According Global Water Partnership (GWP), the priority projects mentioned focus on the construction of dams, water transfer systems, irrigation and water management information and sanitation infrastructure that are essential to meet Africa’s growing socio-economic needs.

“The IPA includes a resource mobilization strategy that will establish strategic linkages between project owners (AU member states) and appropriate public and private sector donors, while ensuring continuous facilitation of resource mobilization throughout the project cycle,” says Towela Nyirenda-Jere, the Head of the Economic Integration Division at the African Union Development Agency (AUDA-Nepad).

In its pilot phase, the program is supported by the Austrian Development Agency (ADA), the Swiss Agency for Development and Cooperation (SDC) and the Swedish International Development Cooperation Agency (SIDA). Currently, only US $10-19bn is invested in the water sector in Africa each year according to GWP. Yet the AfDB estimates that US $64bn is needed annually to achieve Africa’s 2025 vision of water security for all. Sub-Saharan Africa remains the region where the phenomenon remains the most worrisome, with 400 million people lacking a safe source of drinking water.

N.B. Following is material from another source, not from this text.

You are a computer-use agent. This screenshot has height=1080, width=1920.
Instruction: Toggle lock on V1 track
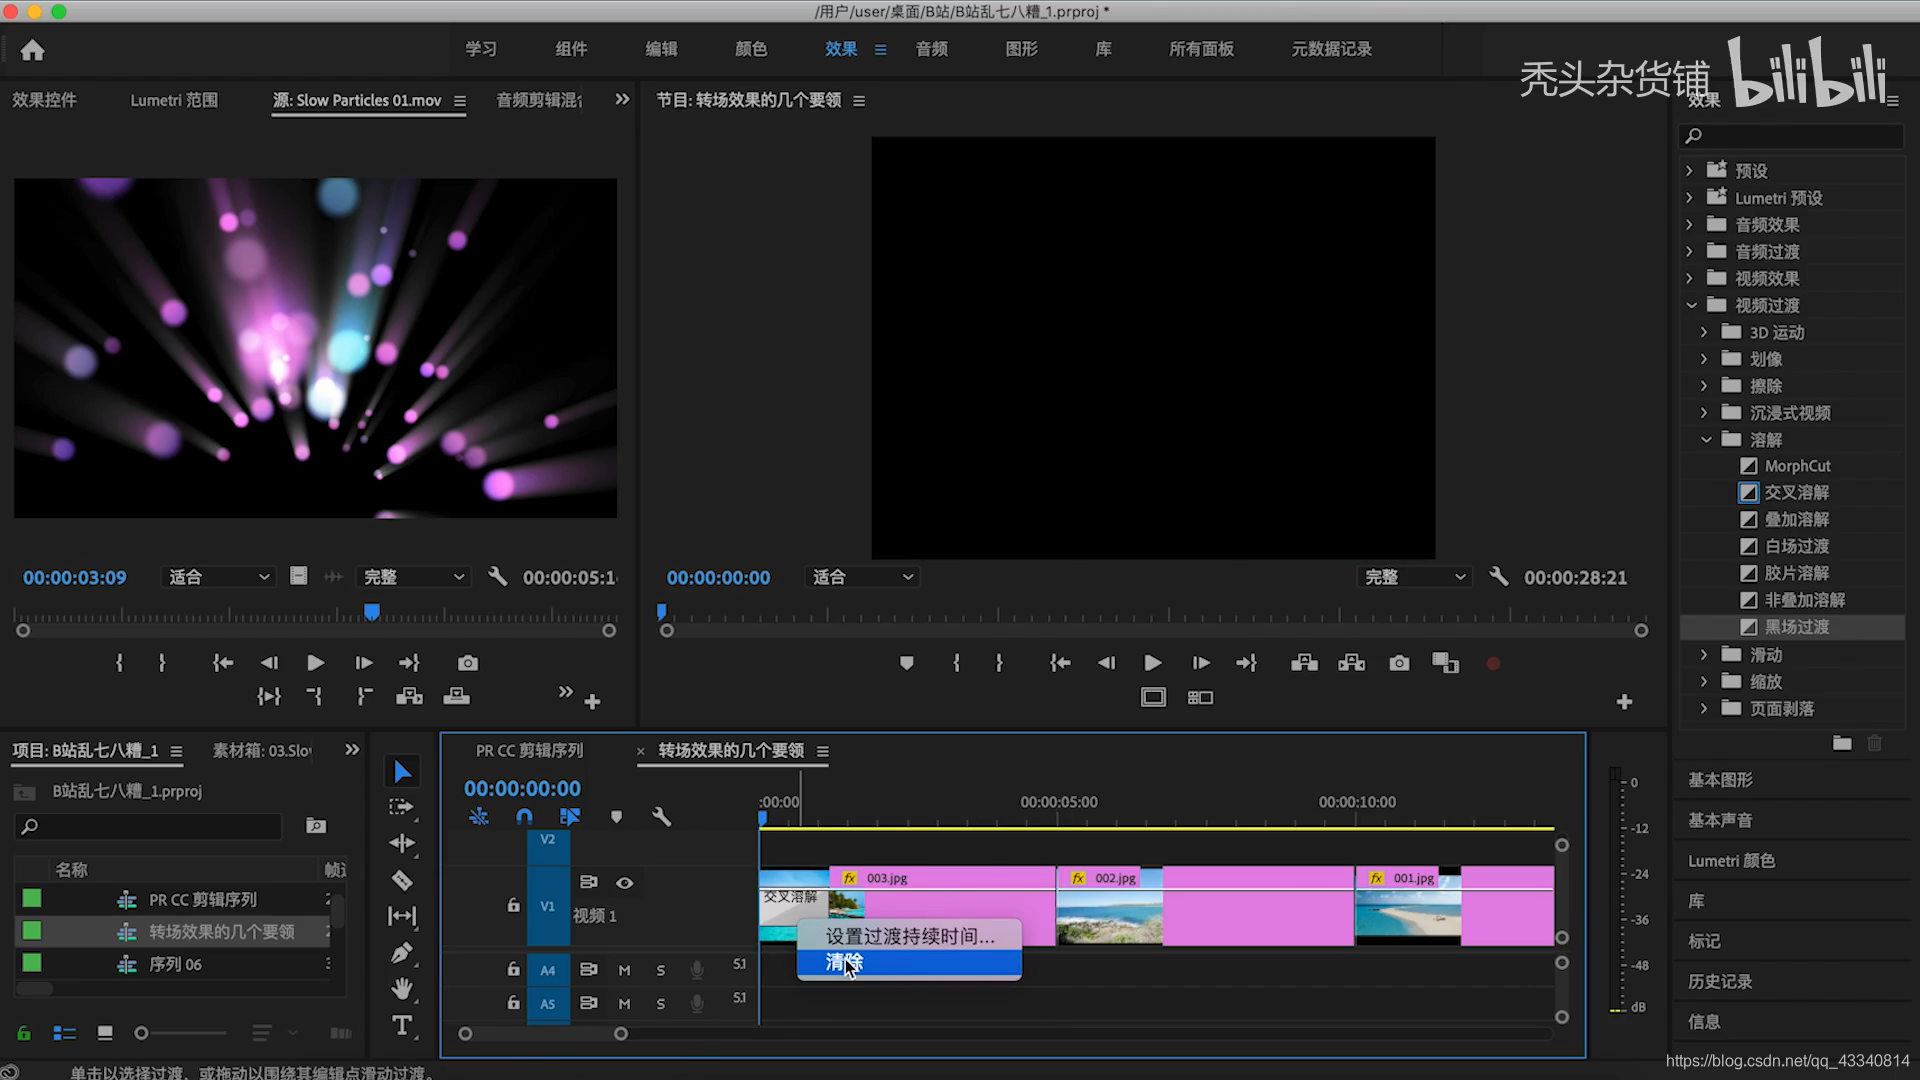(x=513, y=906)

The IPA will also focus on knowledge sharing and capacity building among AU member states. The program was adopted under the second phase of the AU Development Agency’s Program for Infrastructure Development in Africa Priority Action Plan (PIDA-PAP 2). It is a strategic portfolio of projects proposed by the Regional Economic Communities and AU member states for implementation between 2021 and 2030, under the leadership of AUDA-Nepad.